Medvedev called it "a difficult area for our discussion," but suggested that the new openness between the two countries could help.
Obama said he trusts the Russian leader to follow through on the agreements they struck. And he refused to be drawn into a debate over who really holds the reins of power in Russia, widely believed to be Medvedev's predecessor and mentor, Prime Minister Vladimir Putin. "My understanding is, President Medvedev is the president ... and Prime Minister Putin is the prime minister," Obama simply said.
Obama, who meets with Putin on Tuesday, caused a stir in Russia before his trip by telling The Associated Press that Putin has to learn that "the old Cold War approaches to U.S.-Russian relations is outdated."
The summit starts a weeklong trip for Obama that also features G-8 meetings and a visit with the pope in Italy, and a speech in Ghana.
After Obama landed in Moscow under drizzly gray skies, he introduced his wife, Michelle, and their two daughters to Russian officials waiting to greet them. The entourage then headed to a wreath-laying ceremony at Russia's Tomb of the Unknown Soldier.
Having enjoyed adoring crowds in other parts of Europe, Obama will face a far more skeptical Russian population. He will outline his vision for U.S.-Russian relations at a speech Tuesday at the New Economic School.
Just 15 percent of Russians say the U.S. is playing a positive role in the world; most said the United States abuses it power and makes Russia do what the U.S. wants, according to the University of Maryland's WorldPublicOpinion.org out Sunday.

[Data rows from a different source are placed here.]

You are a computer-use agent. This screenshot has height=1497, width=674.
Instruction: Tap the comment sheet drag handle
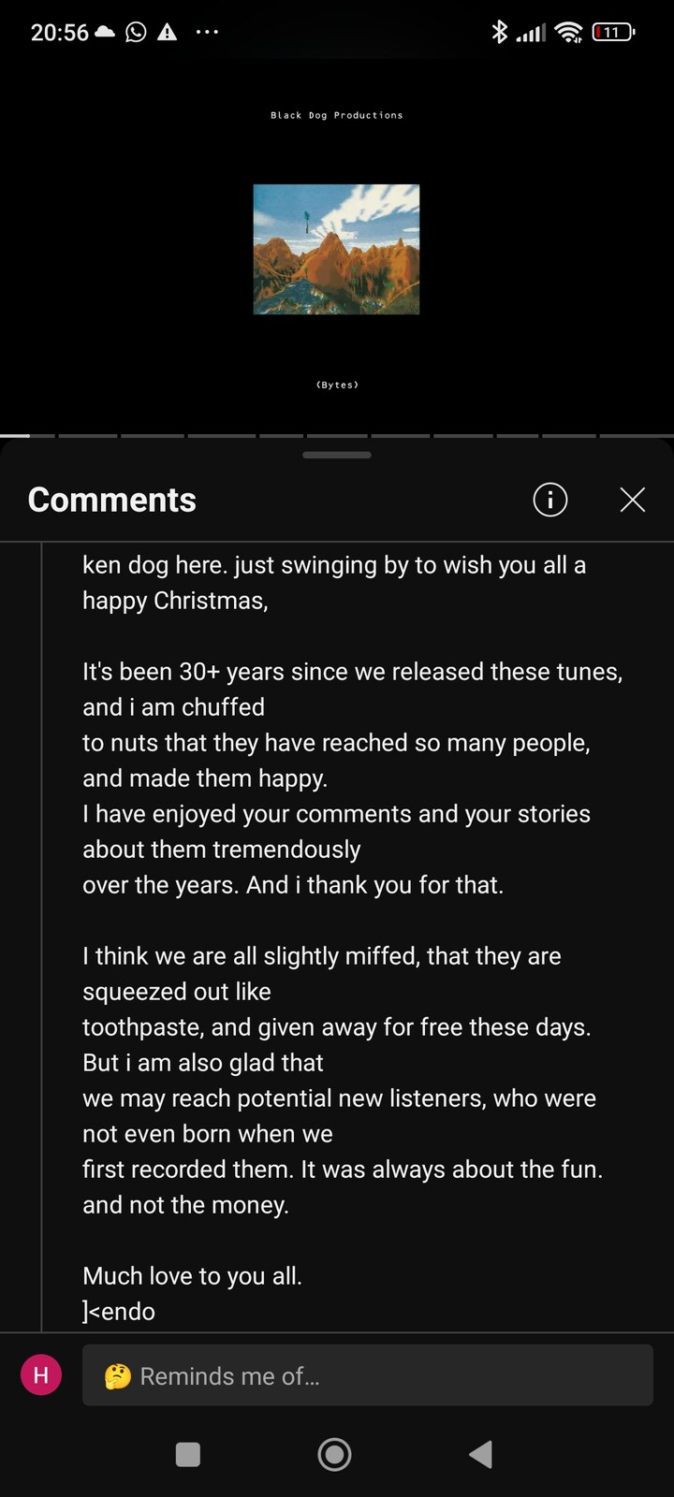coord(337,456)
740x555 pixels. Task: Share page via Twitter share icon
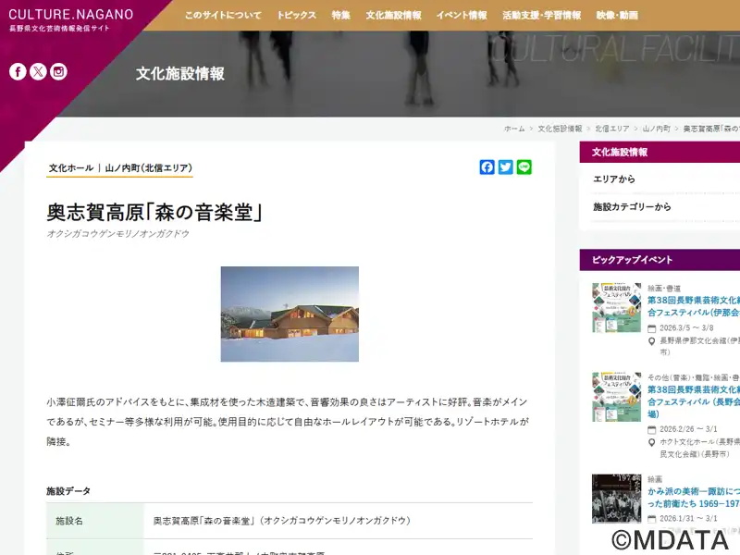point(506,167)
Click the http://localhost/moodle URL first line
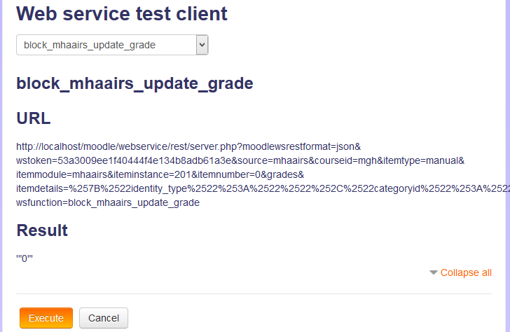Viewport: 510px width, 332px height. point(188,147)
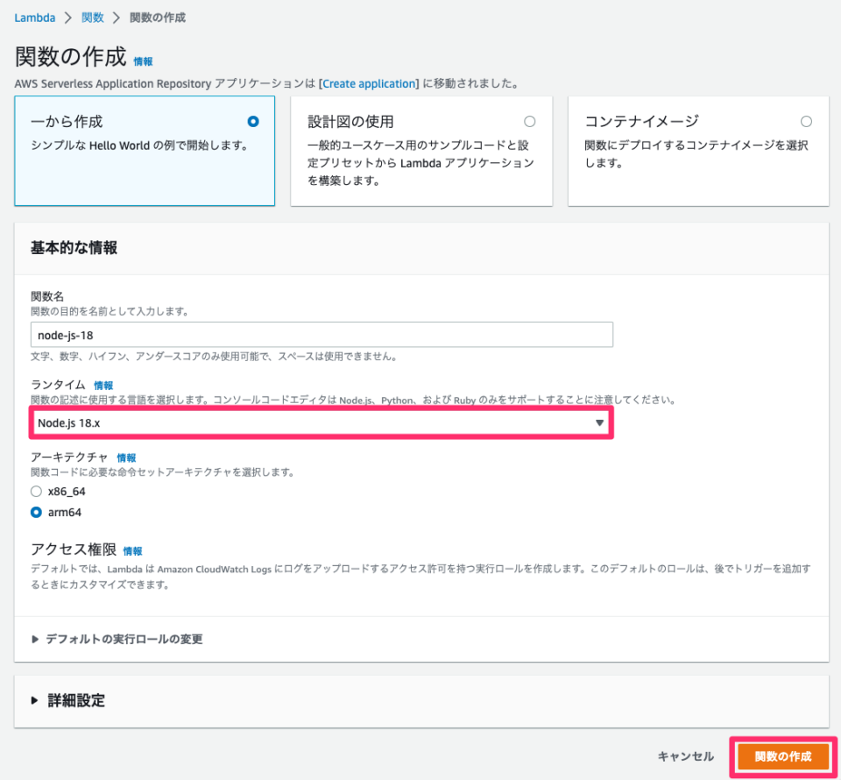Expand デフォルトの実行ロールの変更 section
The width and height of the screenshot is (841, 780).
105,639
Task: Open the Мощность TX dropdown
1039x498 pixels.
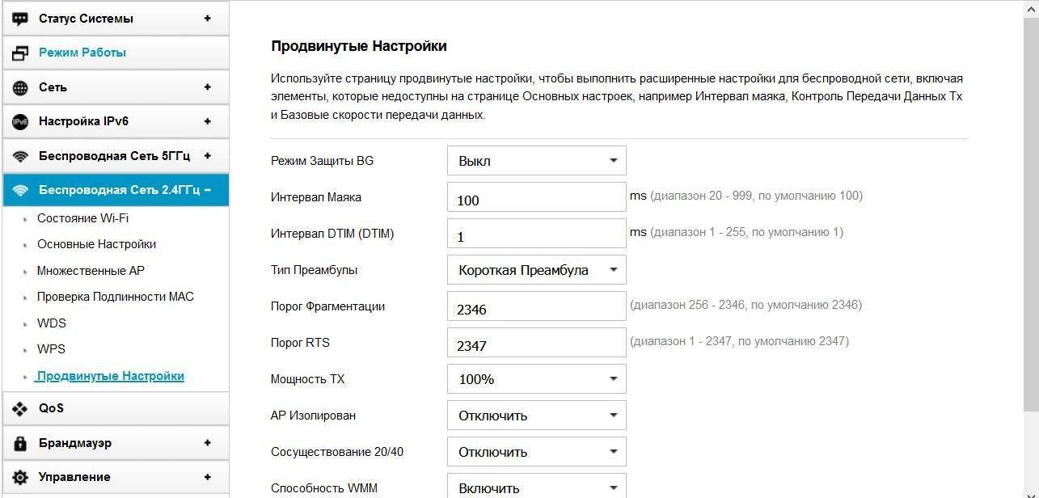Action: coord(536,379)
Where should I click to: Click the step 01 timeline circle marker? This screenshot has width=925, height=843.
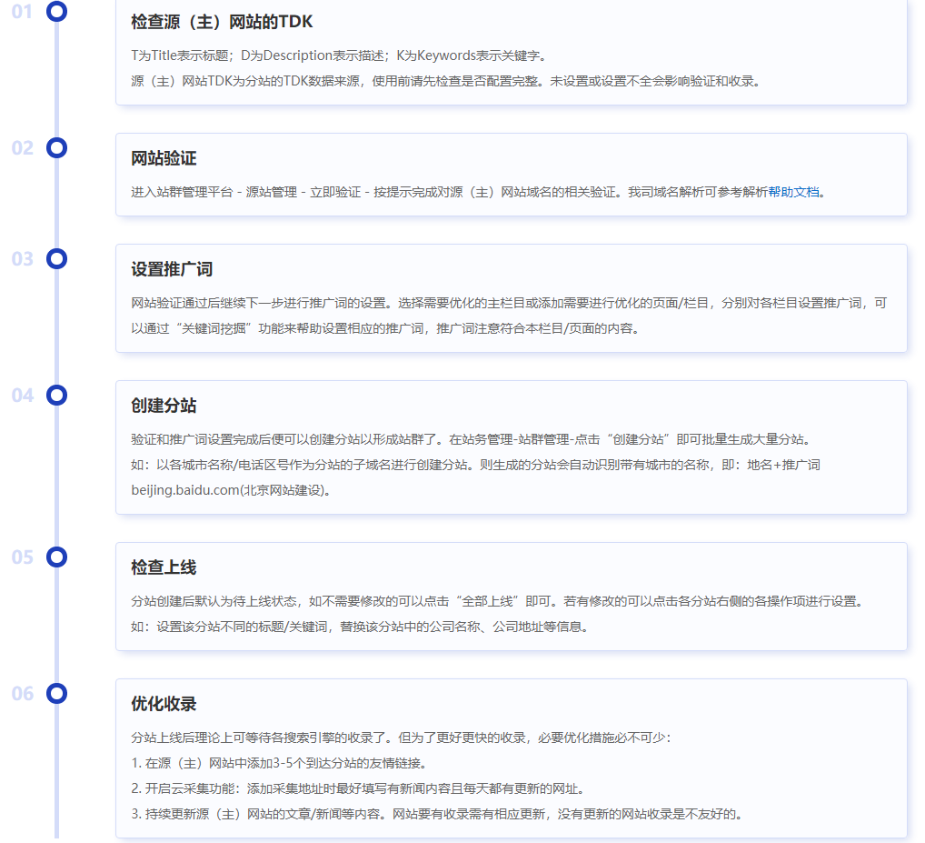tap(57, 13)
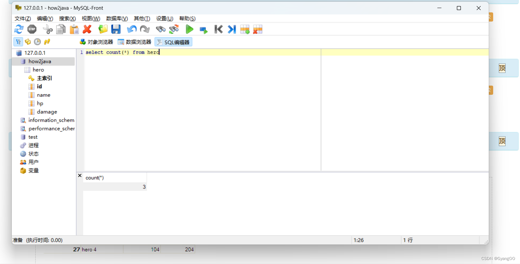
Task: Toggle the folders view button
Action: pos(28,42)
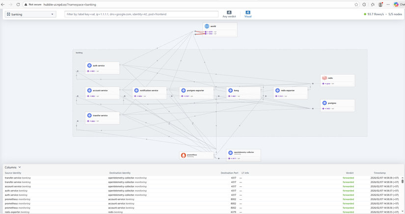Viewport: 405px width, 214px height.
Task: Open the Any verdict filter
Action: coord(229,14)
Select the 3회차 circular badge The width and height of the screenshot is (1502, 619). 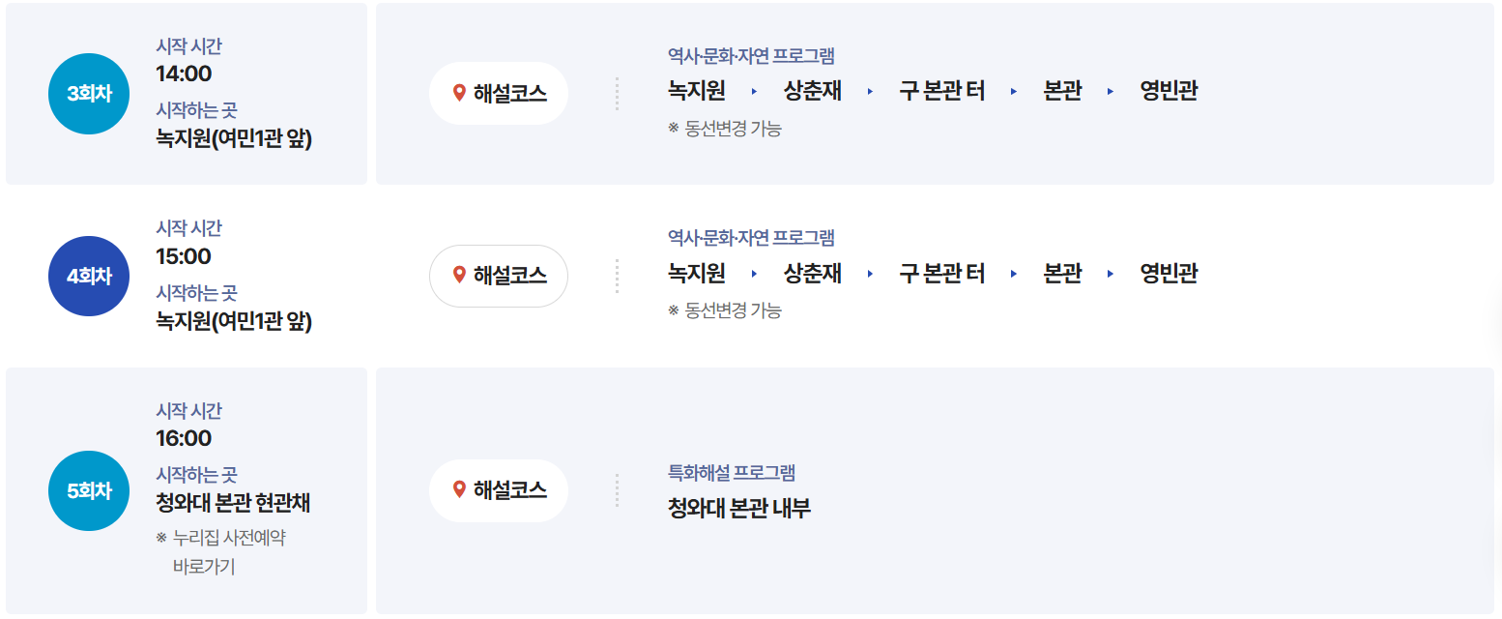click(88, 93)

"I would like to see America meddle less in other countries," said Valentina Titova, a 60-year-old retired economist strolling not far from the Kremlin.
Between them, the two countries possess more than 90 percent of the world's nuclear weapons.
The 1991 Strategic Arms Reduction Treaty, or START, led each country to cut its nuclear warheads to about 6,000. The 2002 Treaty of Moscow called for further cuts to between 1,700 and 2,200 operationally deployed warheads by 2012.
But Moscow and Washington have long argued over what weapons should be subject to cuts.
Russia wants to limit missiles, bombers and submarines along with nuclear warheads, just as the original START treaty did. The 2002 agreement applied only to warheads. Also, the United States has been prepared to count only the warheads ready for launch, while Russia wants to count those in storage as well.